Image courtesy of Sarah Gerrity.
It’s imperative that we have all hands on deck to advance transformative clean energy projects, help move new technologies to the market, and to solve tough problems like climate change. And with women holding only about a quarter of jobs in science, technology, engineering and mathematics -- otherwise known as the STEM fields -- there is a crucial need to bring women’s voices to the table as we tackle these top issues.
At the Energy Department, we’re addressing the STEM gap in a number of ways, including sharing the personal stories of women with STEM careers. Today our #WomenInSTEM video series is celebrating its first birthday.
In 2014, we traveled around the country to interview women in a diverse set of energy careers. This included folks like Rhonda Jordan, an energy specialist at the World Bank who also works with her own startup to connect residents in Tanzania to the grid. We spoke with researchers like Angela Capece, a physicist studying plasma-surface interactions in fusion devices. We even spoke with Cheryl Martin, former acting director of the Advanced Research Projects Agency for Energy (ARPA-E), to learn what it’s like to put a STEM background to use driving new energy technologies to the market.

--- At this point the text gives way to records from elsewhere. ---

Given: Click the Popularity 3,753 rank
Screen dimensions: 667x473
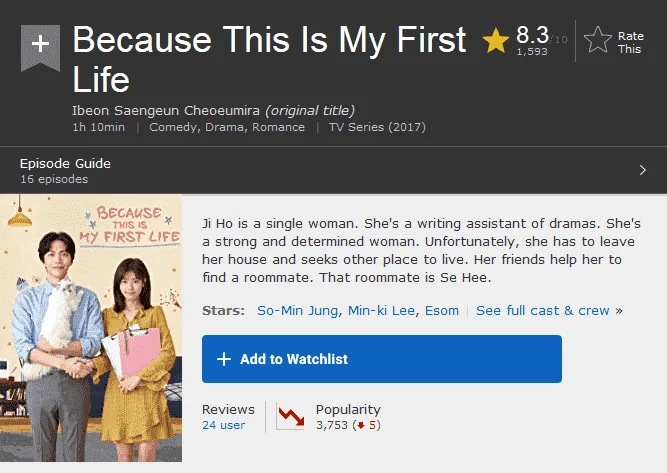Looking at the screenshot, I should tap(332, 425).
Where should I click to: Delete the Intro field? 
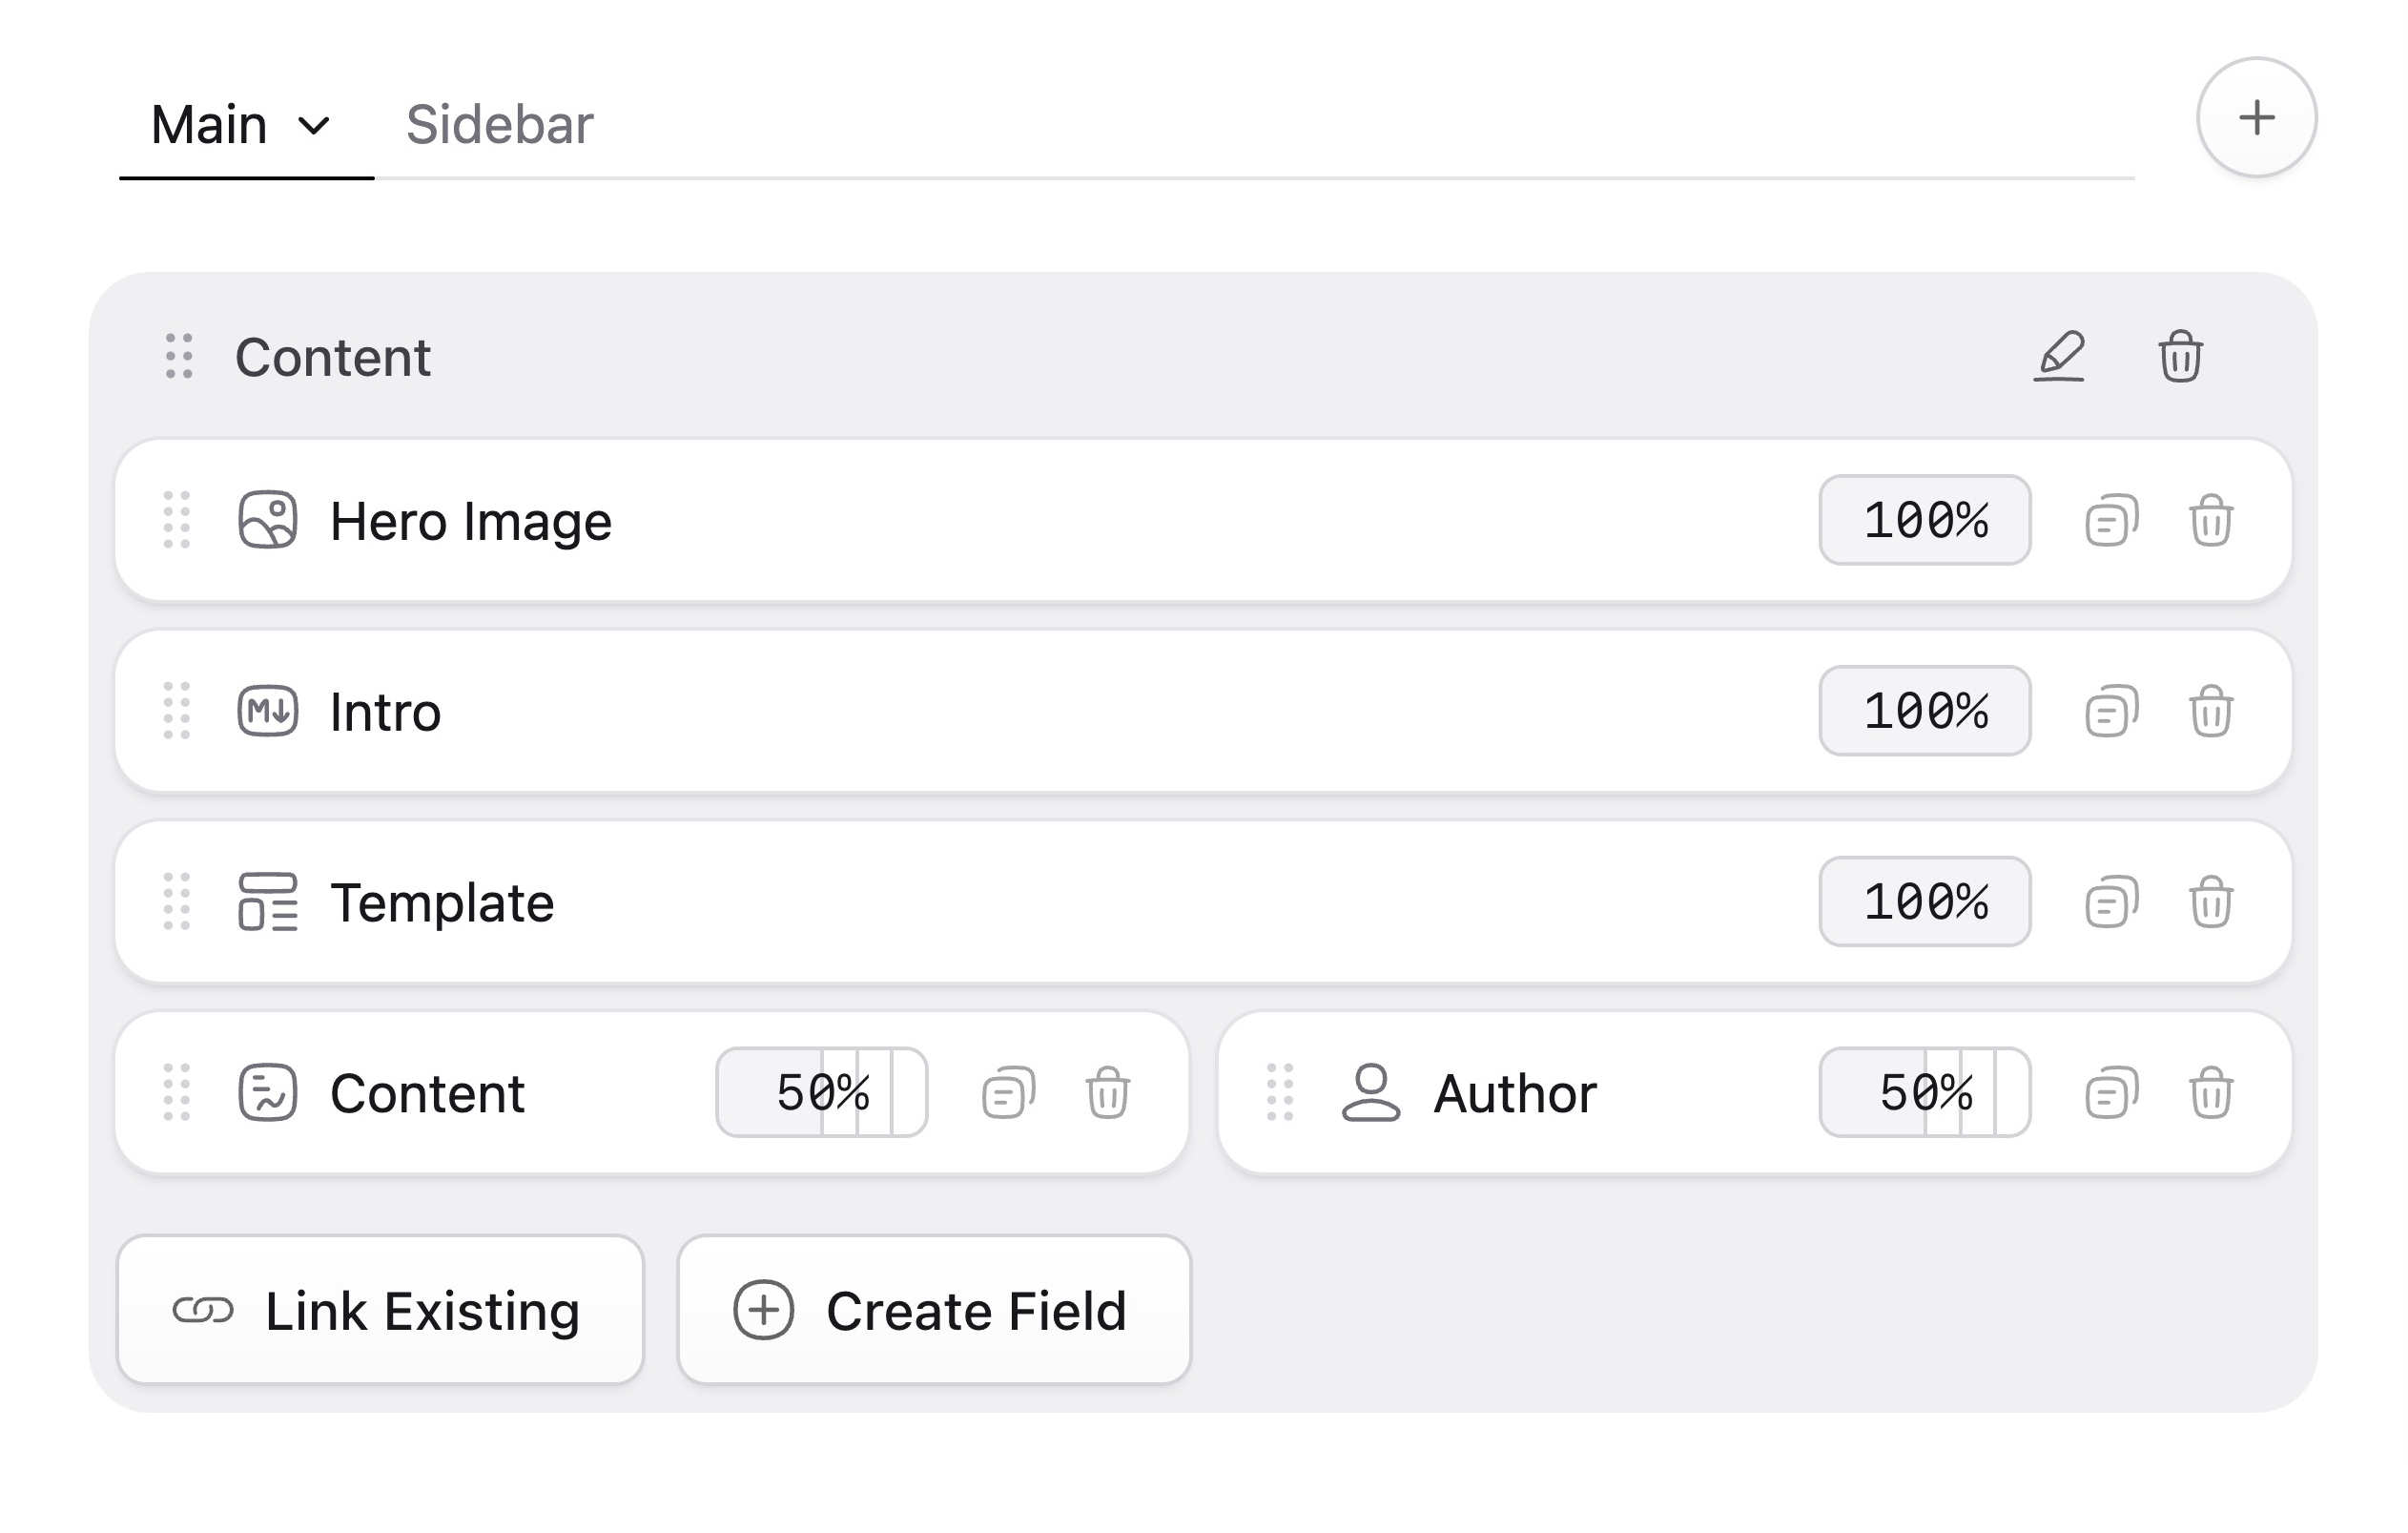(x=2210, y=712)
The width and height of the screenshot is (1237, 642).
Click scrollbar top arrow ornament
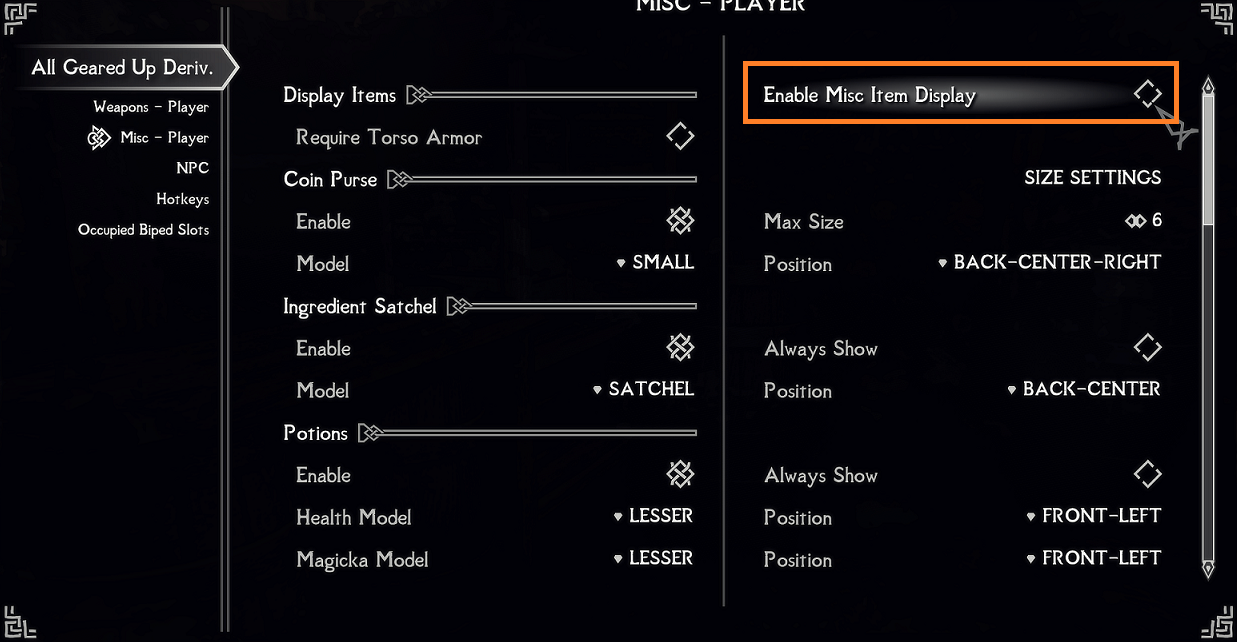click(1208, 88)
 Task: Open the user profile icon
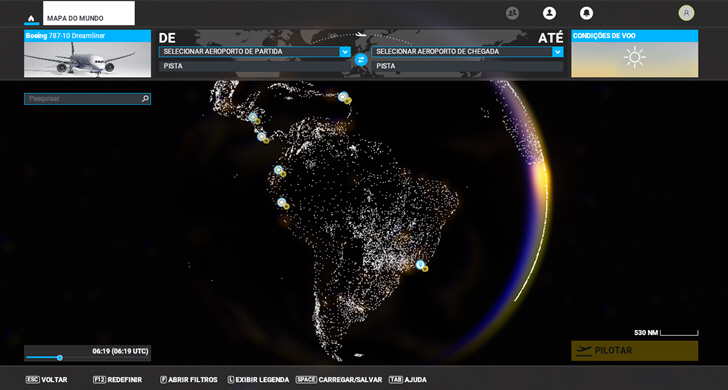coord(549,13)
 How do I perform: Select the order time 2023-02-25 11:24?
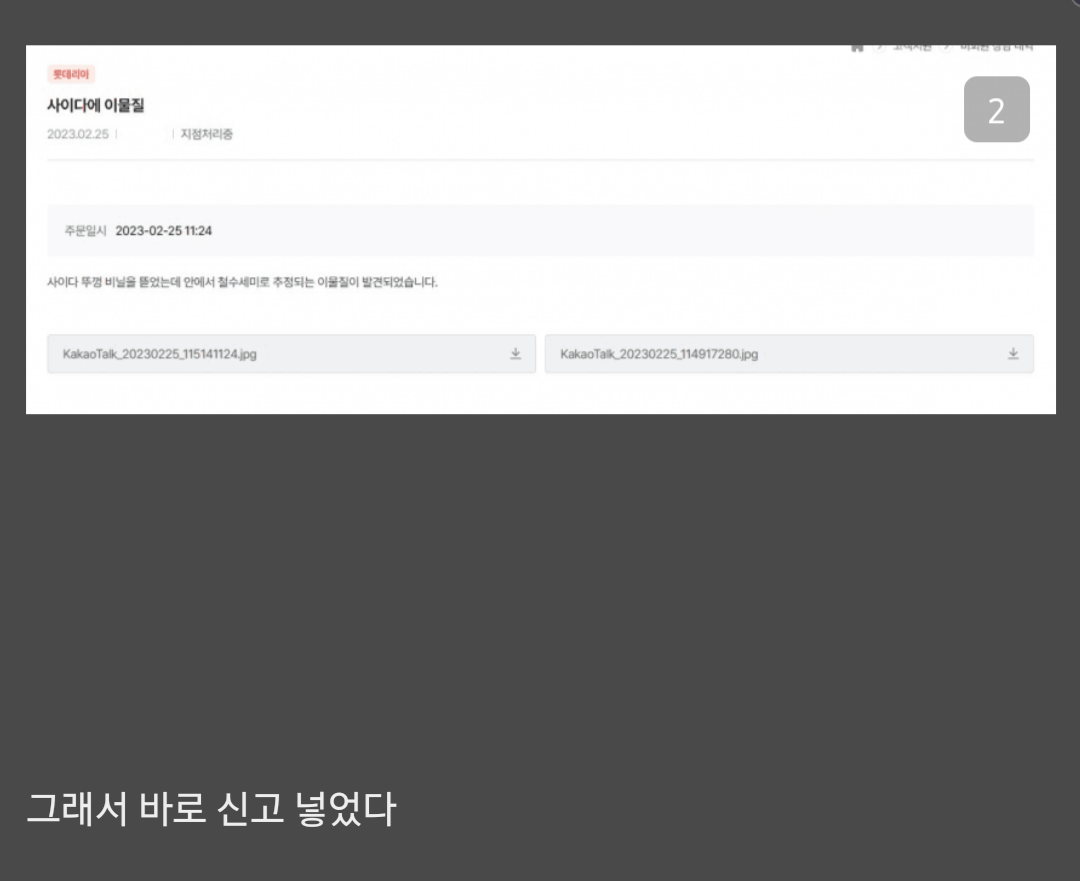point(163,231)
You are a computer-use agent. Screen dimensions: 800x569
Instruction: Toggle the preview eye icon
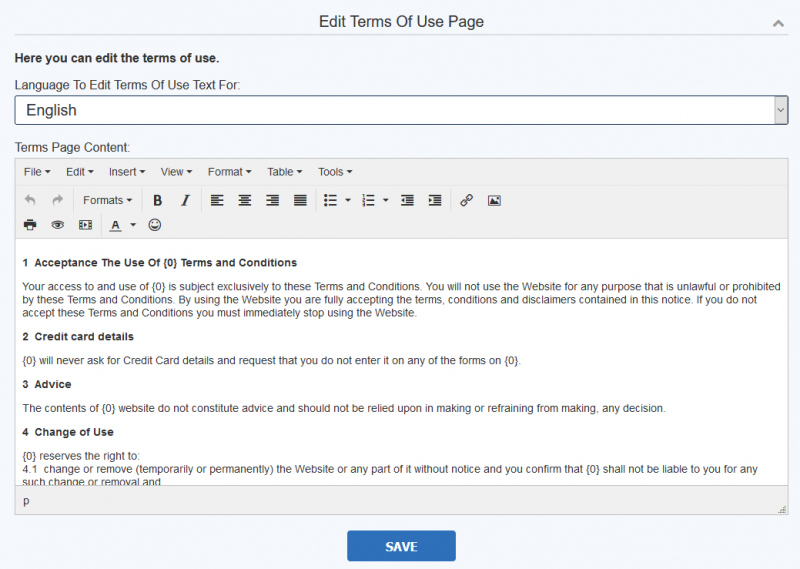click(x=58, y=225)
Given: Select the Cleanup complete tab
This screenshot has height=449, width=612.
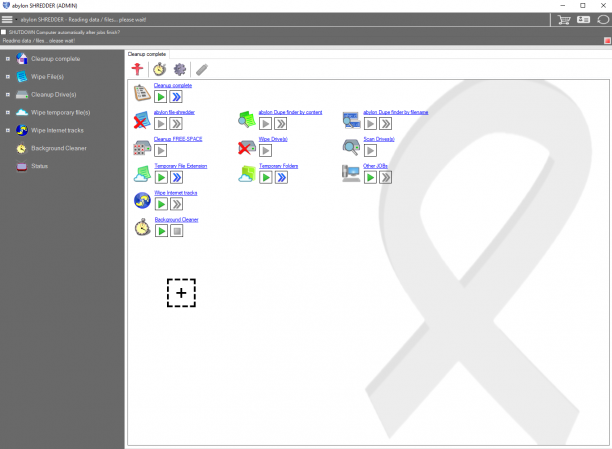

All of our interviewees had key tips for young women interested in STEM careers: leverage the skills you have -- from both paid and unpaid or volunteer opportunities -- when you consider the next stepping stone in your career. And reach out to someone to mentor you. This can be someone in your field, or even in an area outside of your field, as long as this is someone with whom you feel comfortable discussing your career goals.